Görev Yönergeleri –
a. Stadyum olayları metnine göre şu soruları yanıtlayın:
(i) 1985 Heysel Stadı'ndaki finalde hangi iki takım karşılaştı?
(ii) Bu maçtaki olaylarda kaç İtalyan seyirci öldü?
(iii) 1986'da İspanya'da oynanan Atletico Bilbao-Barcelona maçı sonrasındaki olaylarda kaç kişi yaralandı?
b. Stadyum olayları metnini, son cümlesinden sonra gelecek biçimde sürdürün.

Metin Parçası –

::::::::

1985 Brüksel (Belçika) Heysel Stadında yapılan Avrupa Şampiyonası Kupa Finali sırasında, İngiltere’nin Liverpool ve İtalya’nın Juventus takımları arasında oynanan müsabakada İngiliz holiganların çıkarmış olduğu kavgada boşluğa düşen yada birbirlerini ezen insanların can verişlerini televizyon canlı olarak yayınlarken bir yandan da maçı vermeyi ihmal etmiyordu. Sonuçta 39 İtalyan seyircisi ölmüş ve 400’den fazla taraftar yaralanmıştır neden olmuştur (Doğan ,1999, s.73-85).

1986 İspanya’ da oynanan Atletico Bilbao-Barcelona maçı sonrasında çıkan olaylarda 15’i ağır, 55 kişi yaralanmış, İsviçre’ de oynanan İsviçre-B. Almanya dostluk maçından sonra çıkan olaylarda 5 kişi yaralanmıştır (Erkal ve arkadaşları, 1998, s.165).

::::::::

Veri Kesiti –
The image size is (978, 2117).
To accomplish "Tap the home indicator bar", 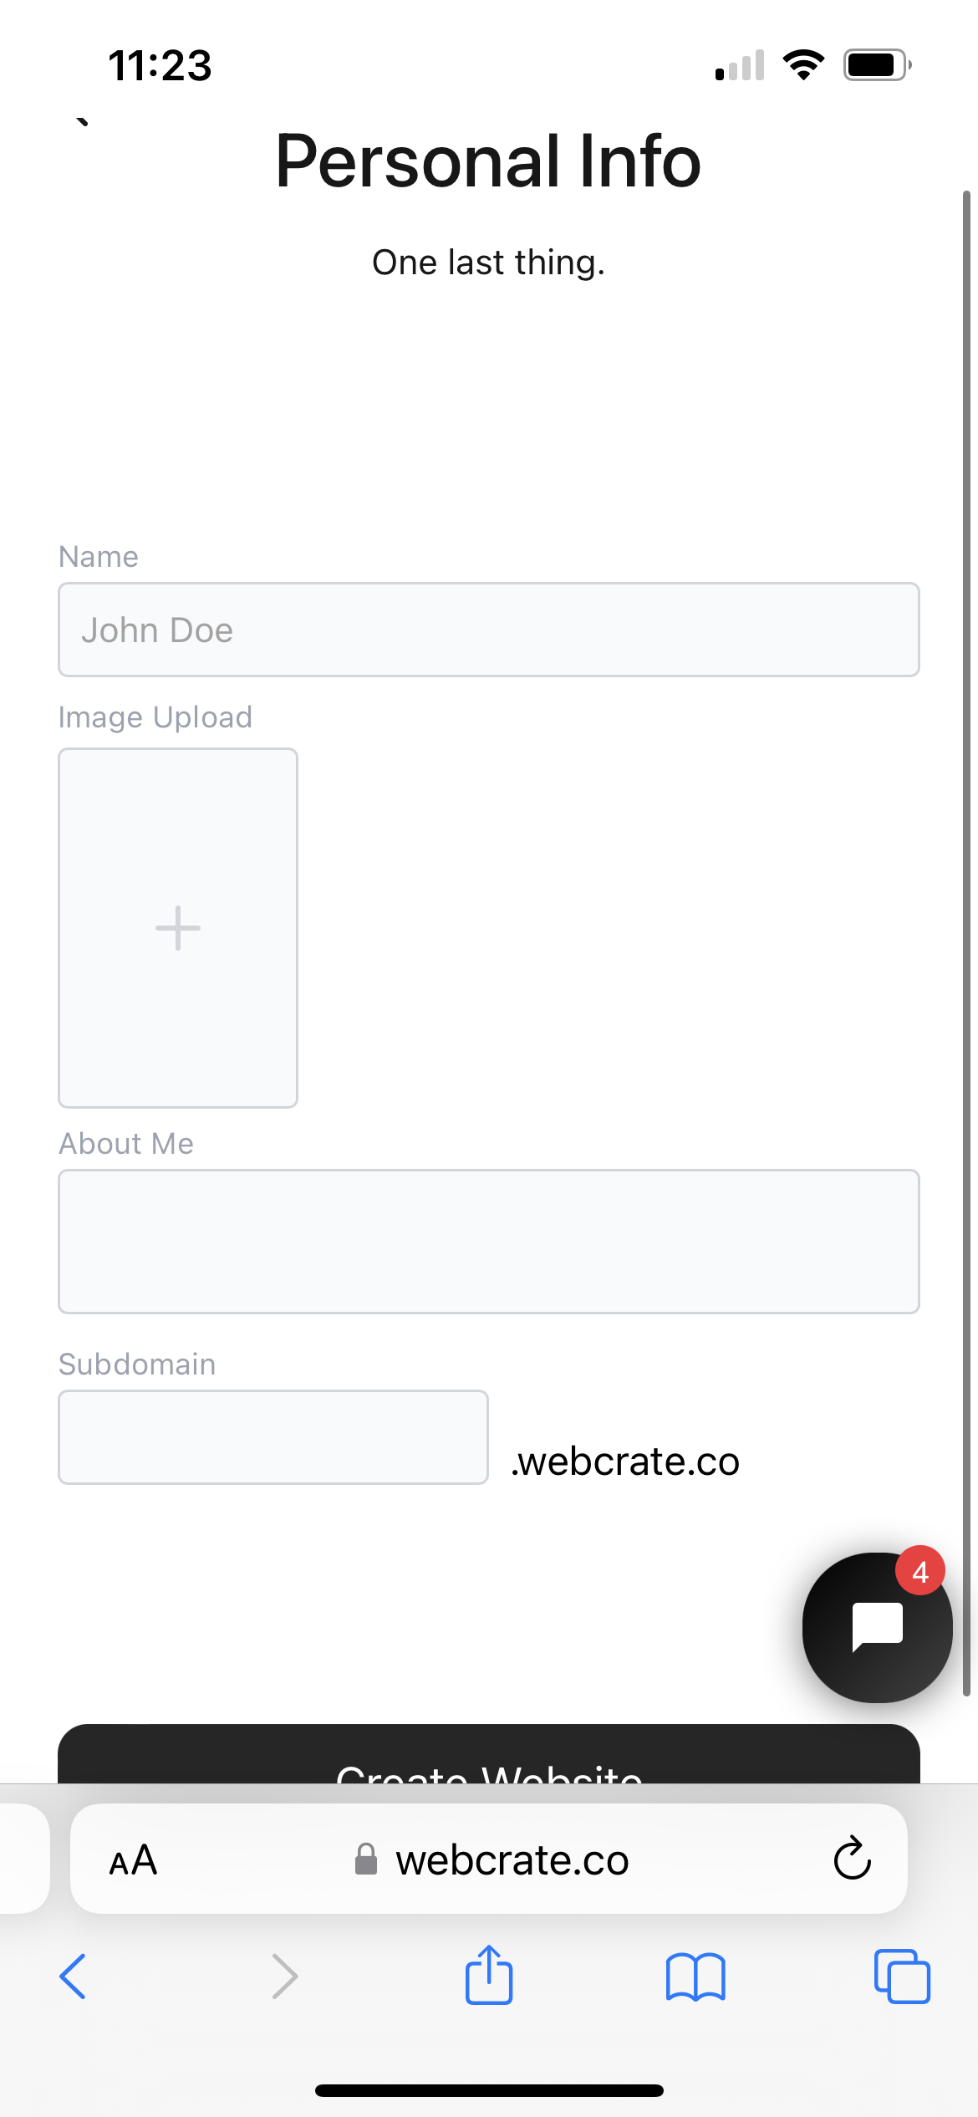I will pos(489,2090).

::::::::

Görev Yanıtları –
a.
(i) Liverpool ve Juventus
(ii) 39
(iii) 55 kişi (15'i ağır)

b.
1986 Haziranında (Meksika) Meksika milli takımının Belçika’yı 2-1 yenmesinden sonra Meksikalı seyircilerin Meksiko City şehrinde çıkardıkları olaylarda 187 kişi yaralanmıştır (Acet, 2006, s.83).

1986 Haziranında (Meksika) Meksika milli takımının Bulgaristan’ı 2-0 yenmesinden sonra çıkan olaylarda 13 kişi ölmüş, 200 kişi yaralanmıştır. Ölen 13 kişiden ikisi, kutlamalara katılmak istememeleri nedeniyle kurşunlanarak öldürülmüştür (Kırcalı, 1986, s.16).

1986 Haziranında (Mexico City) İngiliz taraftarlar, galibiyeti kutlayan Arjantinlilere saldırdılar. Maçlarda olay çıkartmaları ile tanınan İngilizlerin’ Falkland Arjantin’ yazılı tişörtler giyen Arjantinli taraftarlara taş ve şişelerle saldırmaları sonucu 10 kişi yaralanmıştır (Erkal ve arkadaşları, 1998, s.166).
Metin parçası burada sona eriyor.